[Start of TEXT SECTION]
I'm trying to compress a csv, located in an azure datalake, to zip. The operation is done with python code in databricks, where I created a mount point to relate directly dbfs with the datalake.
This is my code:
import os
import zipfile
csv_path= '/dbfs/mnt/<path>.csv'
zip_path= '/dbfs/mnt/<path>.zip'
with zipfile.ZipFile(zip_path, 'w') as zip:
zip.write(csv_path) # zipping the file
But I'm getting this error:
OSError: [Errno 95] Operation not supported
Is there any way of doing it?
Thank you in advance.
No, this is not possible to do like you did. The main reason is that local DBFS API has limitations - it doesn't support random writes that is required when you're creating a zip file.
[End of TEXT SECTION]
[Start of DATA EXCERPTS]
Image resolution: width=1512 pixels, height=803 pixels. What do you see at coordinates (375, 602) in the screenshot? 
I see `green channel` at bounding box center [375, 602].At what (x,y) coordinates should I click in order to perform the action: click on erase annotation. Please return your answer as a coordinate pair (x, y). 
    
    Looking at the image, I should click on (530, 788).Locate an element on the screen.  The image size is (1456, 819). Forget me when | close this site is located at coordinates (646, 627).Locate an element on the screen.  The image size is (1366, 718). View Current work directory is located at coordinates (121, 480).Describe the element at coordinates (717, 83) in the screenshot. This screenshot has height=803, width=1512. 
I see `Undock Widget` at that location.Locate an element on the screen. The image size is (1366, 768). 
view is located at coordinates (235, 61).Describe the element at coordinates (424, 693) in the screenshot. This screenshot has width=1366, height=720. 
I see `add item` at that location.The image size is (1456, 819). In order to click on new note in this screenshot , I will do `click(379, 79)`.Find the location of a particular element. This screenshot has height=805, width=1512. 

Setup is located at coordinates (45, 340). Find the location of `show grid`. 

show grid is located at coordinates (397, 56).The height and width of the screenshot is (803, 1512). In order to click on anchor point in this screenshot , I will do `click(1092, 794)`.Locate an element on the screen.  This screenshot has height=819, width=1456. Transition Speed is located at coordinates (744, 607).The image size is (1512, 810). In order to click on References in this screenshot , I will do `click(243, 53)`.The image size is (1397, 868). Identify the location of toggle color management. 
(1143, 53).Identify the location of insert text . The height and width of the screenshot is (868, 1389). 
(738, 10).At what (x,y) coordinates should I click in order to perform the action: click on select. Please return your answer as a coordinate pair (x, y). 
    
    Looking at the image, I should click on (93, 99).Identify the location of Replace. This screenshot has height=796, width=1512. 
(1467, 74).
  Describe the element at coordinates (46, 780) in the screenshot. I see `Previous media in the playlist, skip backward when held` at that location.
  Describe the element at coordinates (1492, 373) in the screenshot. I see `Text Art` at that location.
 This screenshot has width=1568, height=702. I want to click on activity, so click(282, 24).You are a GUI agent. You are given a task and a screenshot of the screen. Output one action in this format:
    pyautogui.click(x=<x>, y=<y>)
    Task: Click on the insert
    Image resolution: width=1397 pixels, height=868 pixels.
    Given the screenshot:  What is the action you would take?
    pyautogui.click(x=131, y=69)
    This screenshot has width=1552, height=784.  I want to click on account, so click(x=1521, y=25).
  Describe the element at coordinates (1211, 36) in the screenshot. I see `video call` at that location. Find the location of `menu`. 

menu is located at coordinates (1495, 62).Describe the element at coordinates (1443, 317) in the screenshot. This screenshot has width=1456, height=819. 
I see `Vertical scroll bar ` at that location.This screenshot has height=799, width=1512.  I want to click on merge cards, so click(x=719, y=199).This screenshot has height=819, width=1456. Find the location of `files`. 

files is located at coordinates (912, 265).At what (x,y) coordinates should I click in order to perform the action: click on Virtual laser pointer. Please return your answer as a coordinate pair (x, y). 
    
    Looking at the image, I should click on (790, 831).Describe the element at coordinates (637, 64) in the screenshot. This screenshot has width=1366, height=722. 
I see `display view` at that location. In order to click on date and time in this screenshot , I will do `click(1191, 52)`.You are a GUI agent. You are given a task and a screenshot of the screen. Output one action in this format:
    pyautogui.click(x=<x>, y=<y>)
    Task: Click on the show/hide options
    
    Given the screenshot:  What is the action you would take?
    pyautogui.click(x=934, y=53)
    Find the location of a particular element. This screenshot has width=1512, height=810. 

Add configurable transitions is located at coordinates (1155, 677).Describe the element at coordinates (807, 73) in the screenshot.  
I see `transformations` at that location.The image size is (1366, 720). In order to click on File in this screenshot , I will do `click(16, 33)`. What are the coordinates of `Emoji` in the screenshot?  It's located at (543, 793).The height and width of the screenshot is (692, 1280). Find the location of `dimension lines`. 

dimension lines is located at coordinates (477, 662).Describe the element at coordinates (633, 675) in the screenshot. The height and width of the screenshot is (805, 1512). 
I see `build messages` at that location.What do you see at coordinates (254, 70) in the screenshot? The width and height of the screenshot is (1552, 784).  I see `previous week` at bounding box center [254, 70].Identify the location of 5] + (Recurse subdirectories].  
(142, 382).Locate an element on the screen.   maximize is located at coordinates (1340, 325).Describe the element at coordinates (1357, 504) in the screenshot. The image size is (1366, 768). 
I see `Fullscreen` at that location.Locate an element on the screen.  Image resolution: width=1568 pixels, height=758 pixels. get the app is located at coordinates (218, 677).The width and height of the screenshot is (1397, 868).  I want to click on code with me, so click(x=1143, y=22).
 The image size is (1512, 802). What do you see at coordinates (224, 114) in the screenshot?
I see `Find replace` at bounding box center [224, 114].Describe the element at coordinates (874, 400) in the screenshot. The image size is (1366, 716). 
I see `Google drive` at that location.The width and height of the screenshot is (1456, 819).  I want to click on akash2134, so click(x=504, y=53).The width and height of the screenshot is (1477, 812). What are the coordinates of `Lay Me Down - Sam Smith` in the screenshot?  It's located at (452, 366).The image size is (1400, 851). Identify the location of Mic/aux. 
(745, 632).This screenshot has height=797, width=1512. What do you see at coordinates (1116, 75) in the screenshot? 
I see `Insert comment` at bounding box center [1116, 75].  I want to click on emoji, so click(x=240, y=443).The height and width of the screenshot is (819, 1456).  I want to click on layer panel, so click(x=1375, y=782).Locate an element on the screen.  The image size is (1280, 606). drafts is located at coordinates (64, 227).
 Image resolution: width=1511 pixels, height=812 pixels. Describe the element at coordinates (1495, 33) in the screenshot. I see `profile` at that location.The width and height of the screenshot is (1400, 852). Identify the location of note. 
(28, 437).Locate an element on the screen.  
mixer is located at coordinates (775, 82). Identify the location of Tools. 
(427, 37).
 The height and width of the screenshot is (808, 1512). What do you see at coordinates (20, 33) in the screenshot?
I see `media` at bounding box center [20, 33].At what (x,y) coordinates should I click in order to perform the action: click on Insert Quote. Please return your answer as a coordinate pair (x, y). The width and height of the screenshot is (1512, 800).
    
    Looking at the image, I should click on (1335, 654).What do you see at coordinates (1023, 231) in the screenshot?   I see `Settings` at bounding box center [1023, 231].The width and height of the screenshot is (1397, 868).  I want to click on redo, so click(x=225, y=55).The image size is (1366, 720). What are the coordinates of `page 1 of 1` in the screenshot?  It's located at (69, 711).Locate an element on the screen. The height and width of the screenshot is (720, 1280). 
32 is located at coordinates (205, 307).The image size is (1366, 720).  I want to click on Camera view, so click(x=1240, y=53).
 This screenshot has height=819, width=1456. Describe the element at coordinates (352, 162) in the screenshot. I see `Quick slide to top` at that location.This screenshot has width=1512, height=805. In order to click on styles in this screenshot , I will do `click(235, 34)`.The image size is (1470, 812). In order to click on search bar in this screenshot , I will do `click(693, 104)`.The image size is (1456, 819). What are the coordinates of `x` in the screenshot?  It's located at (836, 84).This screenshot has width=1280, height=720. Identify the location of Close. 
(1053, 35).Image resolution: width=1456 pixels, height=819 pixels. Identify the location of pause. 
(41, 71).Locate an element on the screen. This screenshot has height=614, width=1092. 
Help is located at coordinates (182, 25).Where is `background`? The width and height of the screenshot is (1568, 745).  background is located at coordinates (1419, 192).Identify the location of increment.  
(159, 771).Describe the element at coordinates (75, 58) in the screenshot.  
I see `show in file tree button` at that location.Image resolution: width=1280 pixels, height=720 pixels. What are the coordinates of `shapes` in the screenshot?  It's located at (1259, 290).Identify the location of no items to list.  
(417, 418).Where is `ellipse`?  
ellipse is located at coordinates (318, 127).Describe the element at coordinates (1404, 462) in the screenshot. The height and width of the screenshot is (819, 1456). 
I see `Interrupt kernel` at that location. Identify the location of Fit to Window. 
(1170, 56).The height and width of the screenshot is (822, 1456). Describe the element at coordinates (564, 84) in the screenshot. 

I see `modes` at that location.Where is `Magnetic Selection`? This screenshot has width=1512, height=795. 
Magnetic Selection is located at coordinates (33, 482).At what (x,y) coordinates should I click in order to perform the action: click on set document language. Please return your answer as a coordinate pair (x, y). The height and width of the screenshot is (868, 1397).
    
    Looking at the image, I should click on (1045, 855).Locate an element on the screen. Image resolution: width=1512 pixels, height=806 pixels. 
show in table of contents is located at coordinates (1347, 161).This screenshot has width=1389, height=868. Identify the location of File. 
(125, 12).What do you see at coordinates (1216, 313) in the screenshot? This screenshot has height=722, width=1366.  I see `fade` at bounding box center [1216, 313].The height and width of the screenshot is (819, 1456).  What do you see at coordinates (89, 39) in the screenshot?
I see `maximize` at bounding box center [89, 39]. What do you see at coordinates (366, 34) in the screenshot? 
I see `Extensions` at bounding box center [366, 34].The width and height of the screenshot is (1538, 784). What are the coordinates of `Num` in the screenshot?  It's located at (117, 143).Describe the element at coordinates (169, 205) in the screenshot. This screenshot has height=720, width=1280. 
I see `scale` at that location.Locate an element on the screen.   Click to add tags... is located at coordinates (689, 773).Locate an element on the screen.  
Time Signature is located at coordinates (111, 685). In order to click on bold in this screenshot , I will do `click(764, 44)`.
[End of DATA EXCERPTS]
**GIVEN TASK 1**: In the forum thread about zipping a CSV in Databricks, begin at the words "No, this is" and stop after "a zip file.". Reproduce that passage word for word.
**GIVEN TASK 2**: In the thread about zipping a CSV in Databricks, what does the reply say the local DBFS API does not support?
**GIVEN TASK 3**: Go on with the thread about zipping a CSV in Databricks from the point where it stops.

**FINAL ANSWER 1**:
No, this is not possible to do like you did. The main reason is that local DBFS API has limitations - it doesn't support random writes that is required when you're creating a zip file.

**FINAL ANSWER 2**: Random writes, which are required when creating a zip file.

**FINAL ANSWER 3**:
The workaround would be following - output zip file to the local disk of the driver node, and then use dbutils.fs.mv
to move file to DBFS, something like this:
import os
import zipfile
csv_path= '/dbfs/mnt/<path>.csv'
zip_path= '/dbfs/mnt/<path>.zip'
local_path = '/tmp/my_file.zip'
with zipfile.ZipFile(local_path, 'w') as zip:
zip.write(csv_path) # zipping the file
dbutils.fs.mv(f"file:{local_path}", zip_path)